Samsung has what looks to be a similar thing, though bigger. A “spatial” display that is only 52mm thick, or about 2 inches. That’s MUCH thinner than the shower stall-shaped transparent LCDs on the market that get called holograms (they’re not).

There will also, undoubtedly, be variations on neural-noodle-nudged (I got to use it!) avatars working as on-screen bots. I don’t get the point. But I’m in my curmudgeon years, so maybe I just don’t understand.

Walk The Show Floor Edges

Walking the main halls and seeing the largest stands from big electronics brands is a must-do at ISE. But I always encourage people who are there to get a sense of what’s coming to walk the edges and backs of the big halls, and pay attention to the legions of little tabletop stands and mini-booths set up along the ground level concourse.

These tend to be budget-constrained start-ups or companies turning up at ISE for a first time, either unable to book more prominent space or wanting to sniff out the value before spending real money.

I have found, year after year, some interesting tech from companies I didn’t know existed. I’ve also found some huge guys like China’s BOE at the back of big halls – there either by choice or because smaller competitors who’ve been showing for years get first crack at more premium spots. Typically, a show like ISE is selling the next year during the show, with vendors re-booking the same location or hoping to get better space should it open up.

Walking the edges of ISE also gets you out of halls quicker. The mobs are thinner. In past years, I have walked the edges and looked for side exits, as by later afternoon, I haven’t had the energy for one more conversation. Subway. Flat. Quiet beer.

THEN I’m ready for more.

Practical Advice For Newbies

Stay centrally, or at least away from the convention hall. The area around the Grand Via is pretty industrial and charmless, in a city that is seriously charming. But you don’t need to be right in the tourist zone either. A little YouTubing will point you at different neighborhoods like Gracia, which is gorgeous and almost tourist-free.

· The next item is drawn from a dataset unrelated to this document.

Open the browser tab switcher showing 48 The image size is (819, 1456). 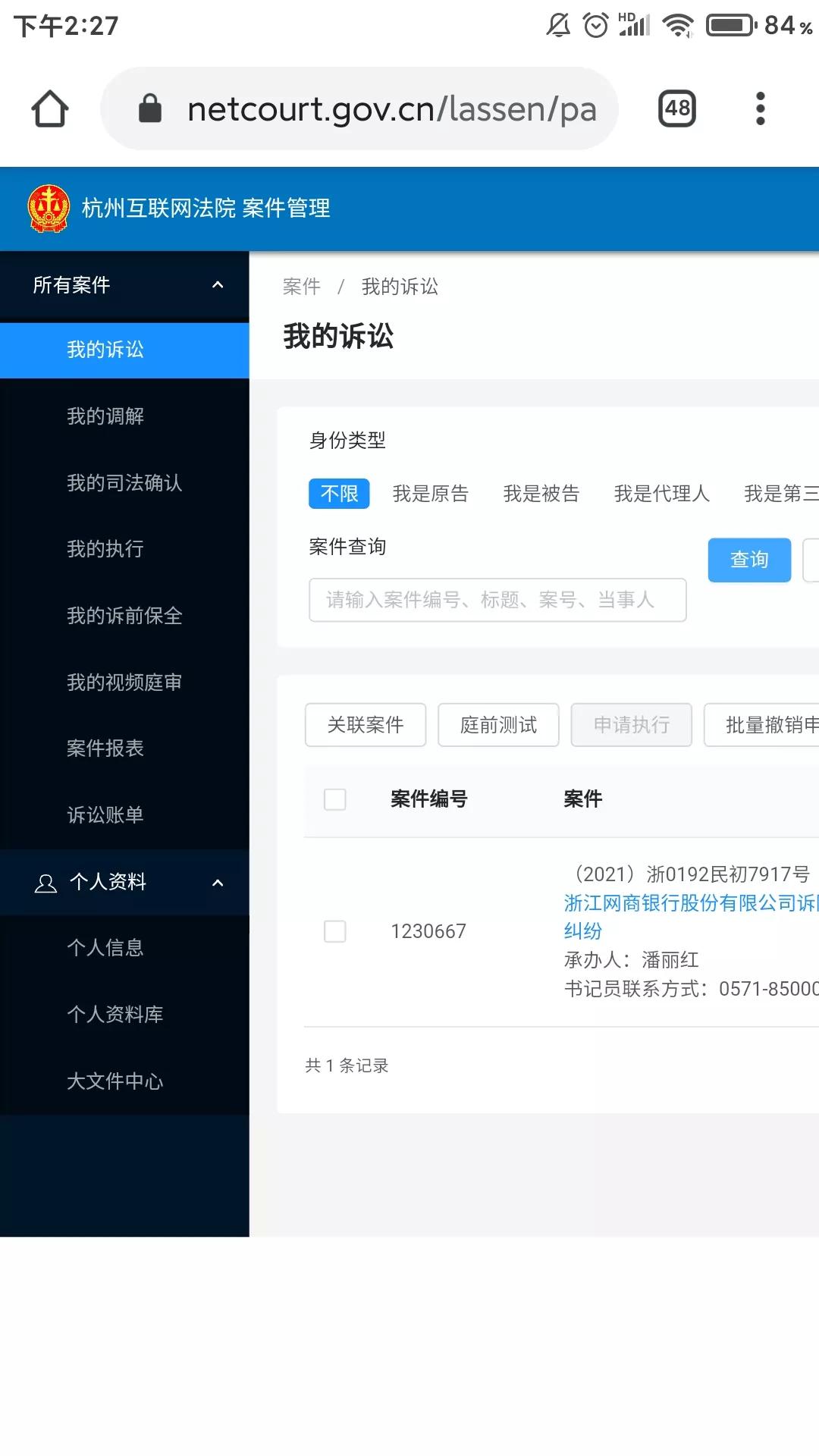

Take the subway. Taxis and ride-shares to and especially from the venue are a bit of a nightmare unless you travel away from the opening and closing times. The subway is fast and easy, and you’ll be fine without much or any Spanish language skills. Plus transport is free: All ISE 2026 attendees and exhibitors get a free five-day travel pass for the Barcelona train, metro and bus systems. You pick up the paper pass card at the main entry hall by showing your badge.

Comfy shoes. It’s a trade show, so obviously there’s a lot of walking involved. At ISE, it’s a LOT of walking to get to the building and then to the halls.

Bring energy bars or lotsa money. The food stalls at the venue are “You’ve gotta be f*cking kidding” expensive, but on the other hand, they’re diverse and there are some great options. There are outside areas between some of the halls that have food trucks, and last time I had an amazing, life-saving local sausage on a crusty bun outside that made me so happy enough I forgot the silly price.

Plus I think there was a cold Estrella in the mix.

Don’t show up an opening day right when the show first opens. Just don’t. Mass of humanity stuff.

Some halls open early, at 9 – like the one with the big display guys. The digital signage hall opens at 10.

Happy Travels

If you are going to ISE, safe travels and I will see you there. I am normally in bat-out-of-hell, must-see-everything mode at this thing, but semi-retired me will be moving slower and more able to stop and shoot the breeze.

  1. Stephen Gottlich says:

    I love the way you write Dave, keep doing what you know and do best and see you in Barcelona, Bravo!!

  2. JB Daines says:

    Great write up Dave – looking forward to discussing E Ink applications and seeing you in Barcelona!